Segundo os dados, oito em cada dez brasileiros já deram credibilidade a notícias falsas, mesmo que 62% afirmem confiar em sua capacidade de diferenciar informações falsas das verdadeiras. Entre os temas mais comuns das fake news que foram acreditadas estão venda de produtos (64%), propostas em campanhas eleitorais (63%), políticas públicas como vacinação (62%) e escândalos envolvendo políticos (62%). Além disso, 57% admitiram ter acreditado em conteúdos mentirosos sobre economia e 51% sobre segurança pública e sistema penitenciário.
O estudo também apontou que, na percepção de 65% dos entrevistados, as fake news são distribuídas com o auxílio de robôs e inteligência artificial, e oito em cada dez reconhecem a existência de grupos e pessoas pagas para produzir e disseminar notícias falsas.
Para a maioria (26%), o maior risco da desinformação é a eleição de maus políticos, seguido por 22% que acreditam que o perigo maior é atingir a reputação de alguém e 16% que consideram um problema a possibilidade de causar medo na população em relação à própria segurança. Além disso, 12% veem como maior risco prejudicar os cuidados com a saúde.

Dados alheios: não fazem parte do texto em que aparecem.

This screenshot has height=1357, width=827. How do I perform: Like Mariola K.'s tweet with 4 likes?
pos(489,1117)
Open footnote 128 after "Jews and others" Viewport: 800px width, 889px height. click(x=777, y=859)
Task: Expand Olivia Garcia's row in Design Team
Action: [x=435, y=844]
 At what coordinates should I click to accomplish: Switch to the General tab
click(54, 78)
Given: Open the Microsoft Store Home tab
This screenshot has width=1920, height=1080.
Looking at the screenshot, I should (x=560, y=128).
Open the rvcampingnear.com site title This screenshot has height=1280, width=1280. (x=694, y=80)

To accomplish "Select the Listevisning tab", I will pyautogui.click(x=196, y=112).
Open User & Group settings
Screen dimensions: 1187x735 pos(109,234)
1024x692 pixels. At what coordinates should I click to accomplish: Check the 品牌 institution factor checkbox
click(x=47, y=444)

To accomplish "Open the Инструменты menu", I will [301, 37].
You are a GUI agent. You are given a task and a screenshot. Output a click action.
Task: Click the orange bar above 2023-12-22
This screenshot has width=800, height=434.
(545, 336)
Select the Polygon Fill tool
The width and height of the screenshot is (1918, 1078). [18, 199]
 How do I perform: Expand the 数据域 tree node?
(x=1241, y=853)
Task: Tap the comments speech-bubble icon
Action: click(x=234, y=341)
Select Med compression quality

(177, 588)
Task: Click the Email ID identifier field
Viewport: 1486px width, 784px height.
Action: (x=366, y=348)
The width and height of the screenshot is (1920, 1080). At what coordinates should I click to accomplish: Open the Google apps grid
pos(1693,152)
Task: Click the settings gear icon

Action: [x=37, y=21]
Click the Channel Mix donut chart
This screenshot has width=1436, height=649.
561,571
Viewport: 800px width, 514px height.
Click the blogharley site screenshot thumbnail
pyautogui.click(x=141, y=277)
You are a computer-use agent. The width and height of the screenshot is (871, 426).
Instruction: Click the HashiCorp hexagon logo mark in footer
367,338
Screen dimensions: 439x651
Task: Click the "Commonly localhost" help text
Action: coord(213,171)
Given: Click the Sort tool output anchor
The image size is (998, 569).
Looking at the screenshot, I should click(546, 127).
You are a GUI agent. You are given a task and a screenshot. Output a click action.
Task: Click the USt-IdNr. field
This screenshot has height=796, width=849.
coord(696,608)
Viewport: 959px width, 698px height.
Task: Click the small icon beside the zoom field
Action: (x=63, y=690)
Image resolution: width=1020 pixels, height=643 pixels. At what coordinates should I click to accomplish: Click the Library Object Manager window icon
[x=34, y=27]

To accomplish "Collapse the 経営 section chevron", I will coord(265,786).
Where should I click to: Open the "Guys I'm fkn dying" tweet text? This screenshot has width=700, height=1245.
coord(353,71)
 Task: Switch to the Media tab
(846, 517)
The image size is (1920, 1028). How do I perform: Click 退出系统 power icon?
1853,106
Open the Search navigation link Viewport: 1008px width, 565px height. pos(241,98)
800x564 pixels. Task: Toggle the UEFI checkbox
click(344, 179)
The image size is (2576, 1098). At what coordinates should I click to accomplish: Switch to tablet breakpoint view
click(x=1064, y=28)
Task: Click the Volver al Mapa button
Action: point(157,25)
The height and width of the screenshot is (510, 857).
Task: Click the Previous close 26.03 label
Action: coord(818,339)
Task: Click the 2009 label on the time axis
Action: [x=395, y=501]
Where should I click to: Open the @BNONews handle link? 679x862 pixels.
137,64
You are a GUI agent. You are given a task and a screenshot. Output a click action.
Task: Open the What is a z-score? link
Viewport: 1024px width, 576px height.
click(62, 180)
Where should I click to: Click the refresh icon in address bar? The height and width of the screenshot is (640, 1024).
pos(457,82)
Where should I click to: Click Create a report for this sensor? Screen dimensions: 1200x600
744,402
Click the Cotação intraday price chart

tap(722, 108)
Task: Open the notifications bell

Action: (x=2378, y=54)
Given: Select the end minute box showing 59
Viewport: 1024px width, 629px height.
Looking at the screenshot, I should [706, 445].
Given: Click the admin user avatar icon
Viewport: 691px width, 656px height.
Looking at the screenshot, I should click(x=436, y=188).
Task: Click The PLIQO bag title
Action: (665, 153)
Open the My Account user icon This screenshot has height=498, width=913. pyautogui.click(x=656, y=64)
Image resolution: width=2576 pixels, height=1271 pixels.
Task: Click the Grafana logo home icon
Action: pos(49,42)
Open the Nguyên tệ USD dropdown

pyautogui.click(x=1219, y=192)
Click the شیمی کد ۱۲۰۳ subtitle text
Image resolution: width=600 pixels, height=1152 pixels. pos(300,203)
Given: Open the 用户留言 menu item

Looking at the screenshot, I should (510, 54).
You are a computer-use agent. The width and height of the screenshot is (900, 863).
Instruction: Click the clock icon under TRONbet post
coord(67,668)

Em relação aos sentimentos gerados ao serem enganados por uma fake news, 35% das pessoas relataram sentir ingenuidade, 31% ficam com raiva e 22% sentem vergonha. Um quarto da população (24%) afirmou já ter sido acusado de espalhar informações falsas por pessoas que têm uma visão de mundo diferente.
Renato Meirelles, presidente do Instituto Locomotiva, defendeu a implementação de medidas educativas para combater a disseminação de conteúdos mentirosos. Ele destacou a importância de promover a educação midiática e verificar rigorosamente as fontes de informação para garantir que a população receba informações precisas e confiáveis.